Use the session in a route

from fastapi import HTTPException
from my_service.database import SessionDep
from my_service.models import User

@router.get("/{user_id}", response_model=UserOut)
def get_user(user_id: int, session: SessionDep):
    user = session.get(User, user_id)
    if user is None:
        raise HTTPException(status_code=404, detail="user not found")
    return user

@router.post("", response_model=UserOut, status_code=201)
def create_user(body: CreateUser, session: SessionDep):
    user = User(email=body.email, display_name=body.display_name)
    session.add(user)
    session.commit()
    session.refresh(user)
    return user

response_model=UserOut with from_attributes turns the ORM object into the response shape, so you return the User directly.

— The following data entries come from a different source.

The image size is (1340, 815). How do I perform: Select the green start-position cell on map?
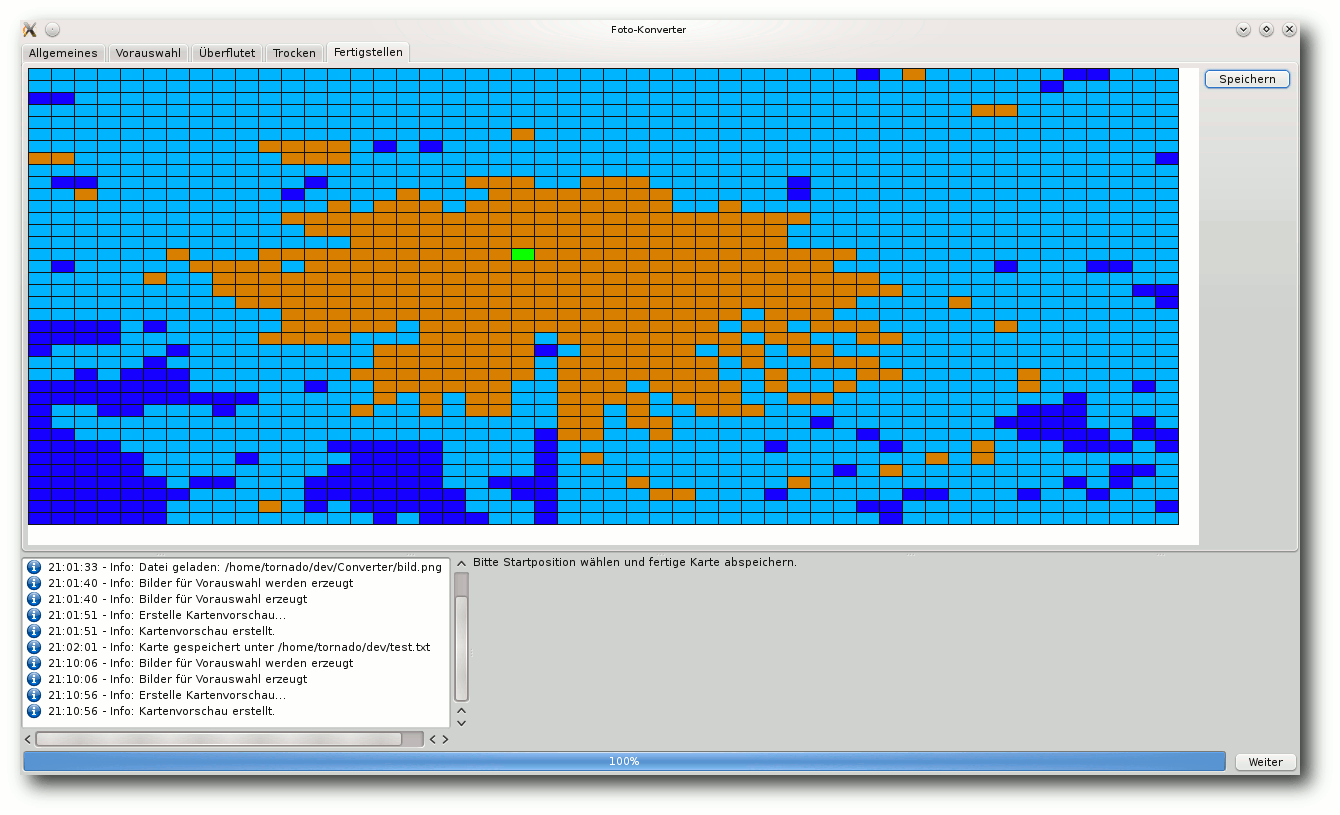(x=522, y=254)
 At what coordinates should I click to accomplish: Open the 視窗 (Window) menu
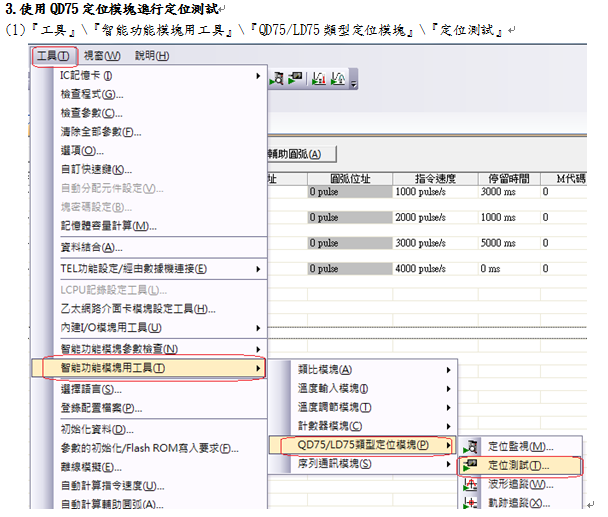[x=102, y=56]
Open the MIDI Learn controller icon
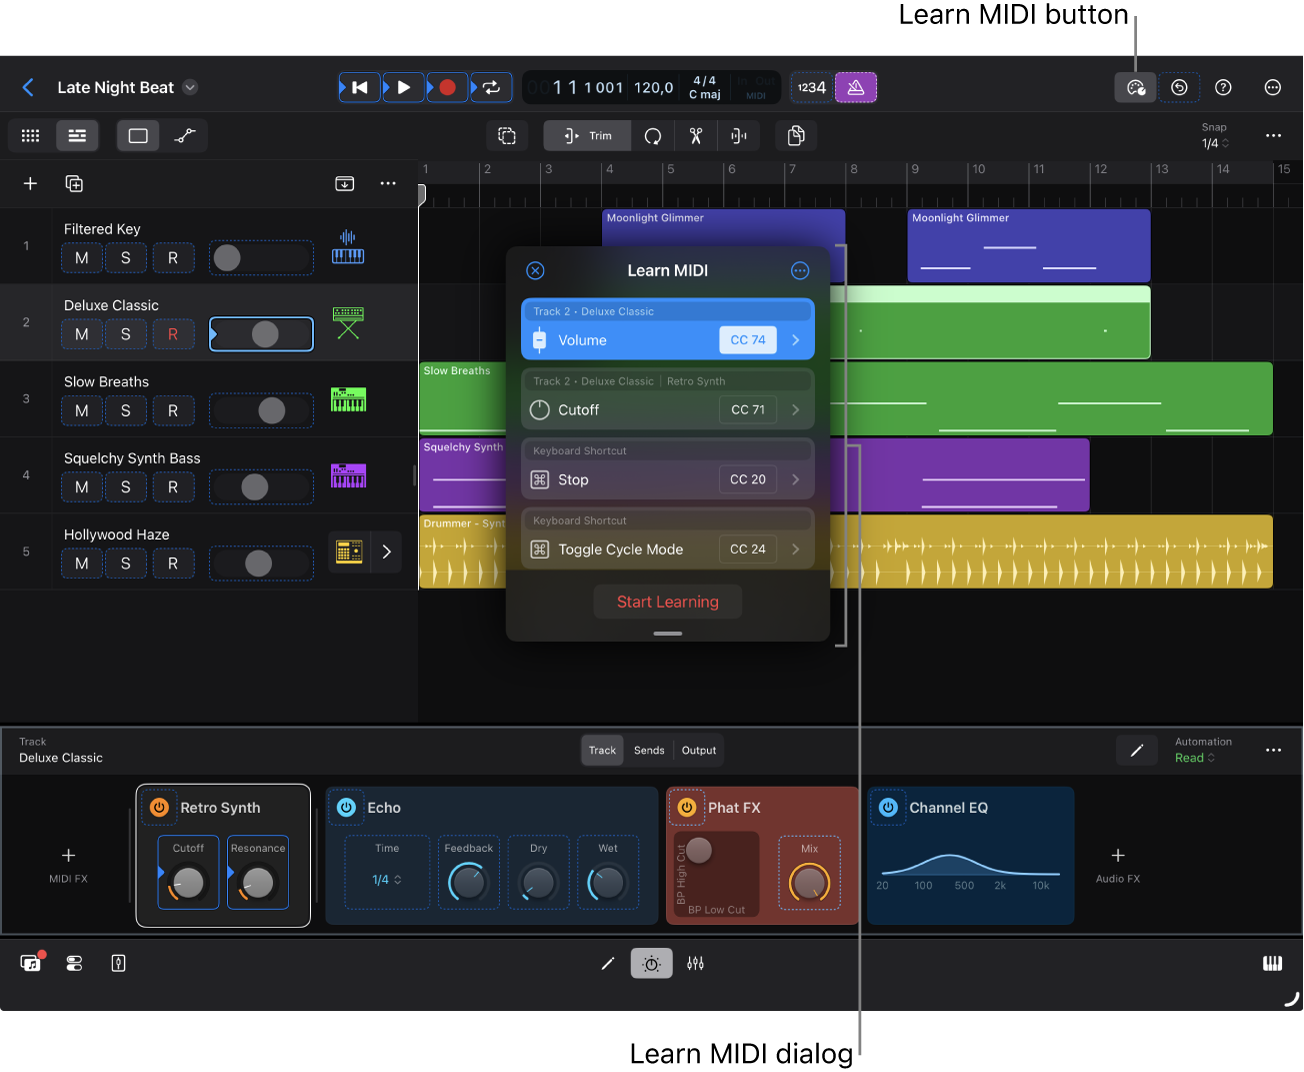The height and width of the screenshot is (1072, 1304). click(x=1135, y=87)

Sync, async, and where the loop fits

A Spring WebFlux handler returns Mono or Flux and runs on an event loop. FastAPI supports both styles. Declare a handler async def to run it on the event loop, or def to run it in a worker thread pool. FastAPI picks the path from the keyword:

@router.get("/health")
async def health():
    return {"status": "ok"}
Spring FastAPI
@RestController returning a value a def handler (runs in a thread pool)
WebFlux Mono / Flux an async def handler
@Async async def plus await, or asyncio.to_thread
blocking JDBC call a def handler, or await asyncio.to_thread(...)

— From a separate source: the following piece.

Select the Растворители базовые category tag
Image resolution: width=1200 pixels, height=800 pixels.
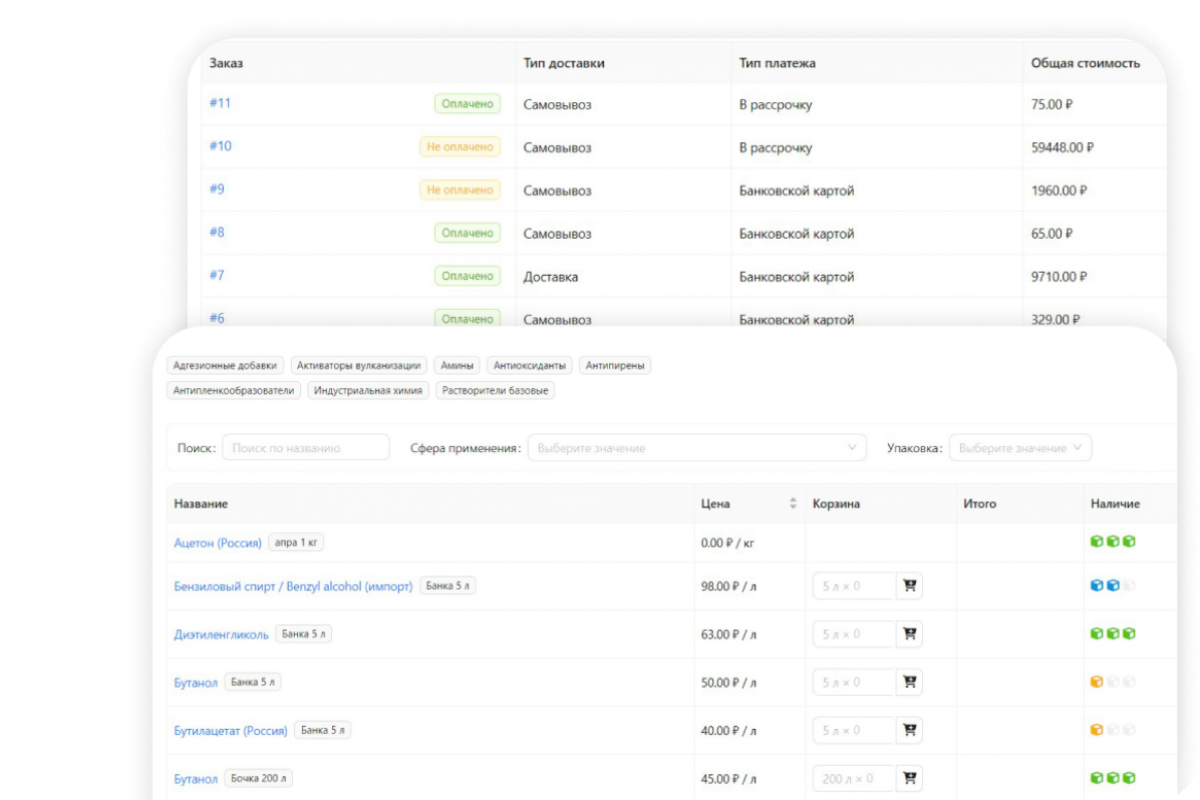(495, 391)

A blocking call inside an async def handler freezes the loop. Keep blocking database work in a def handler, or push it off the loop with asyncio.to_thread. The synchronous SQLAlchemy session above belongs in a def handler.

Run it

Spring Boot boots an embedded Tomcat through SpringApplication.run. FastAPI runs on uvicorn, driven by the FastAPI CLI that arrived with the standard extras:

uv run fastapi dev src/my_service/main.py   # development, auto-reload
uv run fastapi run src/my_service/main.py   # production

fastapi dev reloads on every change, the way spring-boot-devtools restarts the context. Open http://127.0.0.1:8000/docs for the interactive OpenAPI page.

Test the API

Spring uses MockMvc and @MockBean to drive a controller without a live server. FastAPI uses TestClient, and dependency_overrides swaps a real provider for a fake:

# tests/test_users_api.py
import pytest
from fastapi.testclient import TestClient
from my_service.main import app
from my_service.database import get_session

def fake_session():
    yield FakeSession()   # an in-memory or fixture-backed stand-in

@pytest.fixture
def client():
    app.dependency_overrides[get_session] = fake_session
    yield TestClient(app)
    app.dependency_overrides.clear()

def test_get_missing_user_returns_404(client):
    response = client.get("/users/999")
    assert response.status_code == 404

The client fixture installs the override and clears it on teardown, so each test starts clean. dependency_overrides[get_session] is your @MockBean, swapped in for the test and removed afterward. You now have a typed REST service with validation, persistence, OpenAPI docs, and tests, assembled from a few libraries you wired yourself.

The fastest way to make this concrete: take one @RestController from a service you maintain and rebuild that single endpoint in FastAPI this week, from request model to database row.